Mitigation of liver fibrosis via hepatic stellate cells mitochondrial apoptosis induced by metformin

Liver fibrosis, a disease characterized by the excessive accumulation of extracellular matrix originating from activated hepatic stellate cells (HSCs), is a common pathological response to chronic liver injury resulting from a variety of insults. However, drugs that effectively block the activation of HSCs have still not been adequately investigated. This study demonstrates that metformin decreased the number of activated-HSCs through induction of apoptosis, but did not impact numbers of hepatocytes. Metformin upregulated BAX activation with facilitation of BIM, BAD and PUMA; downregulated Bcl-2 and Bcl-xl, but did not affect Mcl-1. Additionally, metformin induced cytochrome c release from mitochondria into the cytoplasm, directly triggering caspase-9-mediated mitochondrial apoptosis.

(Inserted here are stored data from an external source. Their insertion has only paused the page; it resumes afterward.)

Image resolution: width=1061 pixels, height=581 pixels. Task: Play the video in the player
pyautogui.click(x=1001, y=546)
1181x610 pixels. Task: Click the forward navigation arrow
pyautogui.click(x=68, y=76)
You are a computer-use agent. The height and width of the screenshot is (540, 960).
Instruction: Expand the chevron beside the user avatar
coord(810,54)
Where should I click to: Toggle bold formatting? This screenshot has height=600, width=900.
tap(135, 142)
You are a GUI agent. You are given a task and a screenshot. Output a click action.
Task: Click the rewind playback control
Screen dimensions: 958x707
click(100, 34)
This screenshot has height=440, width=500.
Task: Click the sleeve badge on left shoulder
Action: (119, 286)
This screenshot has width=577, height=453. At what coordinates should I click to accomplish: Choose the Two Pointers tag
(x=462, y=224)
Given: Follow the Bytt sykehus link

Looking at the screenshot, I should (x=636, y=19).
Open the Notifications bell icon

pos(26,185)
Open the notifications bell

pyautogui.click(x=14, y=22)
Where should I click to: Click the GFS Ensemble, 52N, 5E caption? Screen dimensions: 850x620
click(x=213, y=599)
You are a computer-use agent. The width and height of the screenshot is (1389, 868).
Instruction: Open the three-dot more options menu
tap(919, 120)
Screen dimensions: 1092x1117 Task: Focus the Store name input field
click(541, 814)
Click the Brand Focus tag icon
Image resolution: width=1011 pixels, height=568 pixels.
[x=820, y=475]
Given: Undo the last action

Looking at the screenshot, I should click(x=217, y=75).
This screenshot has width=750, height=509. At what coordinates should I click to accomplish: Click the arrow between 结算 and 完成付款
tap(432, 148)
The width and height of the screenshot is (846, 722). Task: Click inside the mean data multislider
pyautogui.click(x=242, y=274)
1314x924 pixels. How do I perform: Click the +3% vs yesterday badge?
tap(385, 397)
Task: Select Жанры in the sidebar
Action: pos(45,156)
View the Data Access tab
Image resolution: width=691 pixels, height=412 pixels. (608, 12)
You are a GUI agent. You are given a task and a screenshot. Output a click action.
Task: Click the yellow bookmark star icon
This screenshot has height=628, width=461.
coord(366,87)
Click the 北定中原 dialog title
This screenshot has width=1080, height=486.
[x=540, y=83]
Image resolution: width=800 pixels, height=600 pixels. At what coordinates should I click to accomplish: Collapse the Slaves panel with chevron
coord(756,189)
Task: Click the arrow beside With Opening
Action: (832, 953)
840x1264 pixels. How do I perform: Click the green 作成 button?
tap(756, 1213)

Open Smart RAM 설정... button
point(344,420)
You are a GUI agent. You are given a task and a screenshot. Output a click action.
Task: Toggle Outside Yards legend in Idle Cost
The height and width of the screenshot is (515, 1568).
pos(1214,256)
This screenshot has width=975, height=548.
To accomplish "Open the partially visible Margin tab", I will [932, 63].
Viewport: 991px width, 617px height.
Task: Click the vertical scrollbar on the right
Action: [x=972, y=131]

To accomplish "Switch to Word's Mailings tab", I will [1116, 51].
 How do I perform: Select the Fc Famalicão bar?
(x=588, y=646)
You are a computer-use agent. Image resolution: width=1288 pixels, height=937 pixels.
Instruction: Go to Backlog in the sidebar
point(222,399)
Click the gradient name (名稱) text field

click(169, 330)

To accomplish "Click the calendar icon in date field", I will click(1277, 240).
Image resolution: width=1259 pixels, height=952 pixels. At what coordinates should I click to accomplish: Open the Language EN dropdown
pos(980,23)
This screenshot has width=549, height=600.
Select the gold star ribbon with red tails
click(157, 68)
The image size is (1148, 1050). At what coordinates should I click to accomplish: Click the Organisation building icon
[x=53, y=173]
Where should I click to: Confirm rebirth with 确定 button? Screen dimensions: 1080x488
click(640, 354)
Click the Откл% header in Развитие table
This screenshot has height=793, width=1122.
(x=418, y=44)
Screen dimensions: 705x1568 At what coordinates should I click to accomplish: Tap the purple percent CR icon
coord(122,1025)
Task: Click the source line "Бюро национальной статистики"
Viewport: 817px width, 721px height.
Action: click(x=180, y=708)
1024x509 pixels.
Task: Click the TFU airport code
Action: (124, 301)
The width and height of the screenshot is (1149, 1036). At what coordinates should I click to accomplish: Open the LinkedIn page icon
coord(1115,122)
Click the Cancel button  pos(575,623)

The decline in mitochondrial membrane potential (ΔΨm) and deposition of superoxide in mitochondria accelerated the destruction of the integrity of mitochondrial membrane. Moreover, we verified the therapeutic effect of metformin in our mouse model of liver fibrosis associated with nonalcoholic steatohepatitis (NASH) in which hepatic function, NASH lesions and fibrosis were improved by metformin. In conclusion, this study indicated that metformin has significant therapeutic value in NASH-derived liver fibrosis by inducing apoptosis in HSCs, but does not affect the proliferation of hepatocytes.